Some of you, especially those who love history, may be saying, “What? You think Elon Musk is reminiscent of one of America’s Founding Fathers?” If that is where you are right now, hold your fire. I am willing to bet we will agree that we are at a sink or swim moment in American history, mired in a Fourth Turning that is bound to cycle over into a First Turning by the end of the decade, and should we prove successful in saving this Republic, we will have a new group of men, and perhaps women, who are viewed by posterity as Re-Founding Fathers (or Mothers). For his many achievements in this crucial time, Musk certainly fits the mold, and now I will tell you why.
Both Hamilton and Musk came from foreign shores. Hamilton was born in 1755 on Nevis, of the modern island nation of St. Kitts and Nevis, then a British possession, in the Caribbean. He left there as a young man to attend college in British America in what would become Columbia University. Musk, as most know, was born in South Africa in 1971, and immigrated first to Canada, and then to the United States, on the path to becoming the world’s richest man. The trail lightens between the two when considering Hamilton’s heroic service in the Revolutionary War, in which he caught General Washington’s attention as a daringly bold Captain of Artillery instrumental in winning many key battles in the New Jersey campaign.
Whereas Hamilton caught Washington’s eye in battle, Musk caught Trump’s eye in business. It is natural to expect two billionaires to be familiar with one another, and perhaps even cordial, but Trump is not on good terms with most well-known billionaires who are intent on destroying or subjugating the world, such as George Soros and Bill Gates, or thin-skinned wannabes like Mark Cuban. Trump appears to have at least drawn Mark Zuckerberg, Tim Cook, and Jeff Bezos into some sort of cooperative agreement, but with Musk, Trump dreamed big and saw the ability to reshape the modern world.
Chernow:
Washington assembled a group of luminaries without equal in American history; his first cabinet more than made up in intellectual firepower what it lacked in numbers.
Hamilton’s steadfast loyalty to Washington, who had the arduous task of standing up the very first executive branch of the federal government authorized by the 1787 Constitutional Convention, brought with it his own selection as the very first Secretary of the Treasury. This was no easy task, and certainly not limited to printing paper currency. Robert Morris, an extremely wealthy Founding Father, had been Washington’s initial choice, but Morris declined and recommended he reward Hamilton with the post. Hamilton oversaw the federal government’s assumption of the debt of the states, which helped foster the stability Washington believed was necessary to prevent the infant nation from dividing into warring tribes that could be easily swayed by foreign powers at the first sign of struggle or crisis.
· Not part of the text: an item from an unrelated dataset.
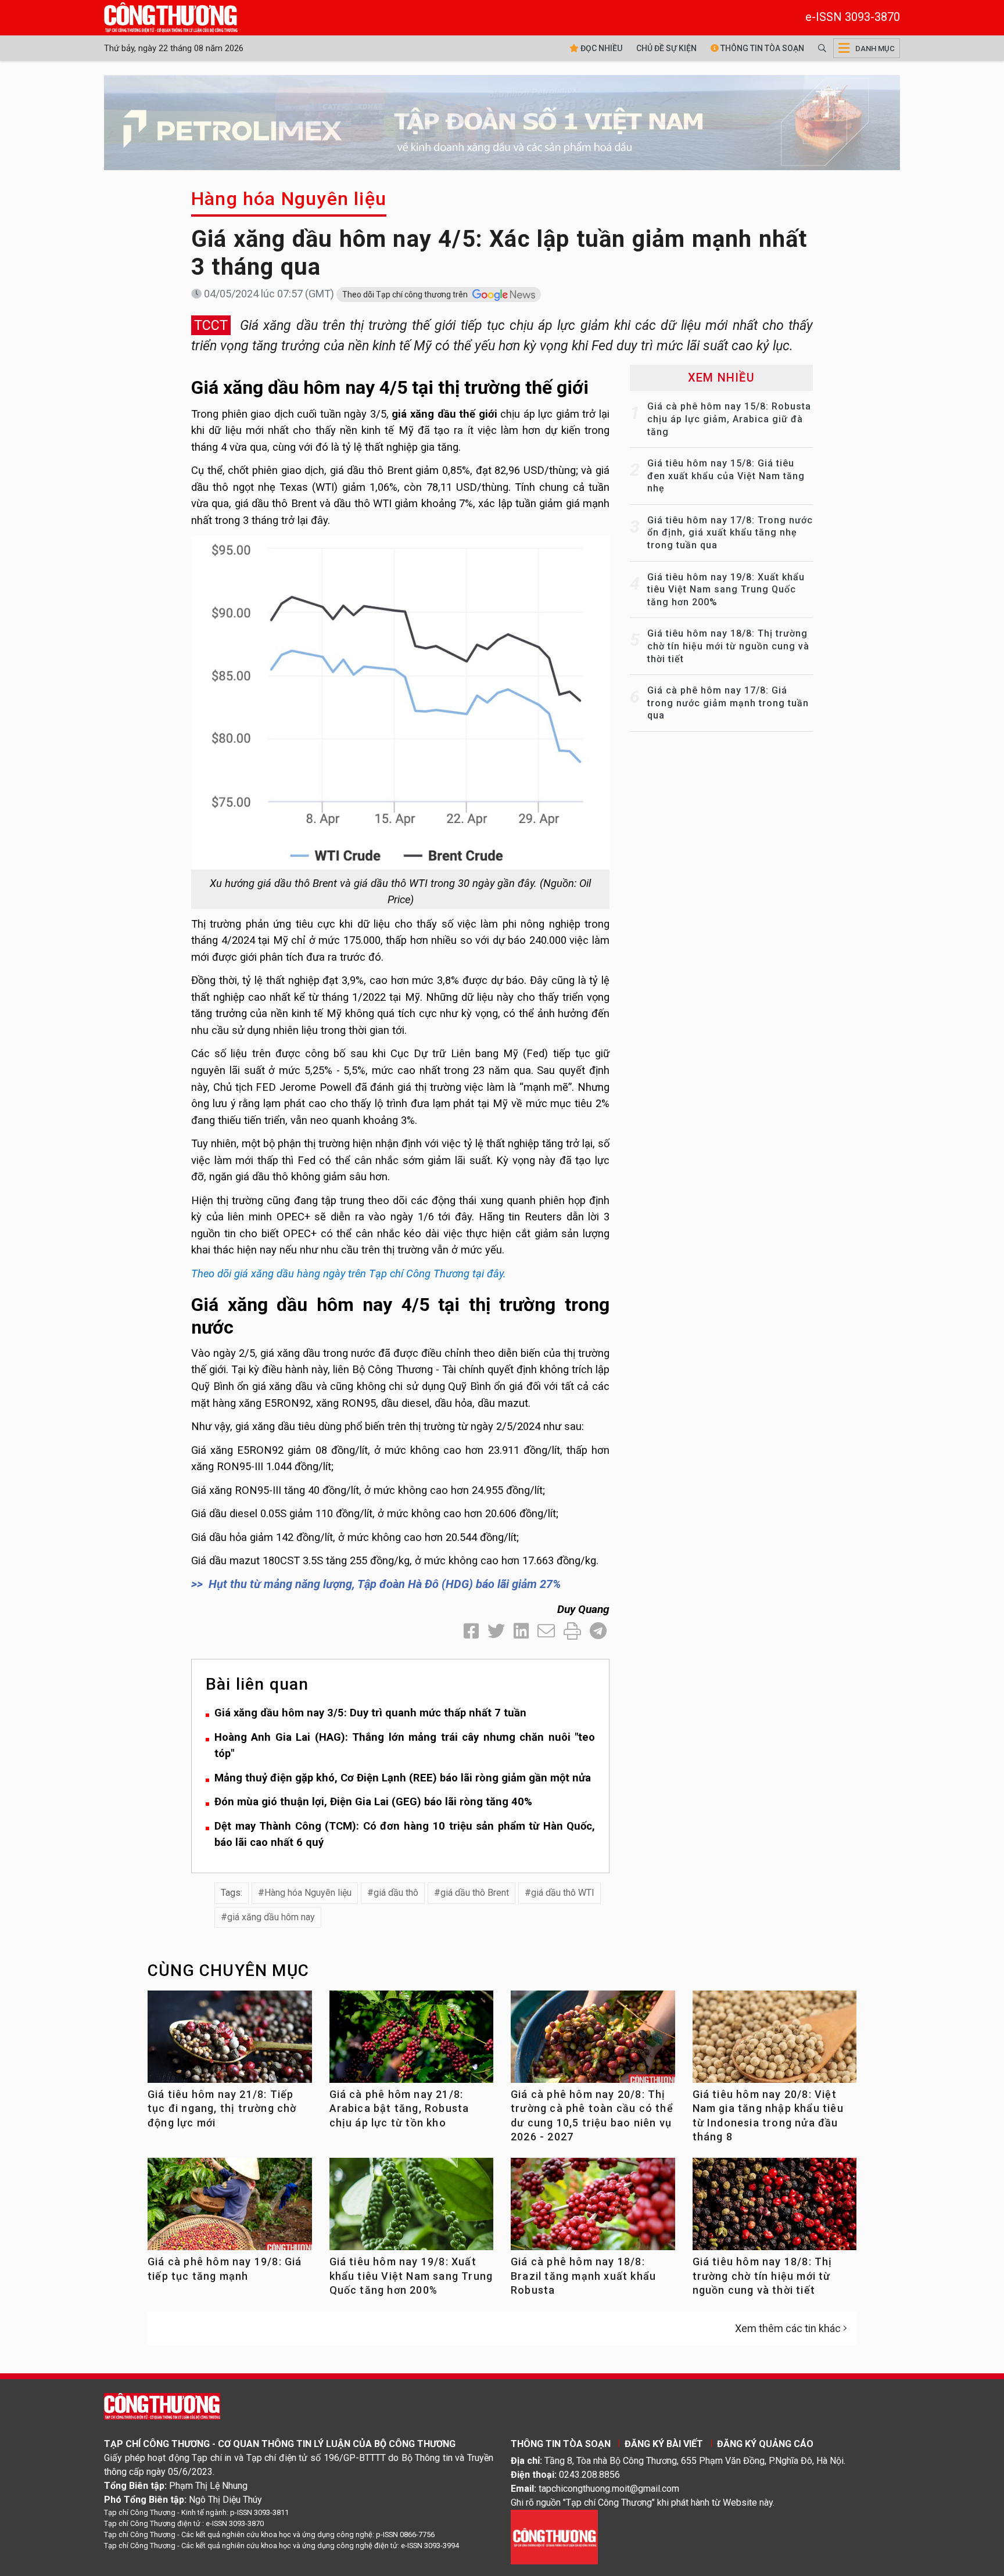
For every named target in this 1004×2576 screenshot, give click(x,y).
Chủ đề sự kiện (666, 48)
Hamilton and Washington wound up creating serious animosity with Southern states (including Washington’s Virginia), and the seizure of so much control by the new federal government, which may have been necessary by Washington’s theory of needed security and stability, spawned the first partisan factions in the very first presidential administration. Thomas Jefferson and James Madison, two future presidents, became the prominent leaders of the Anti-Federalists, which stemmed from the Democratic-Republican societies of the day. In this sense, politics has always been bloodsport and the reason you know about the ugliness of it today is because we have much more access to information than our ancestors did.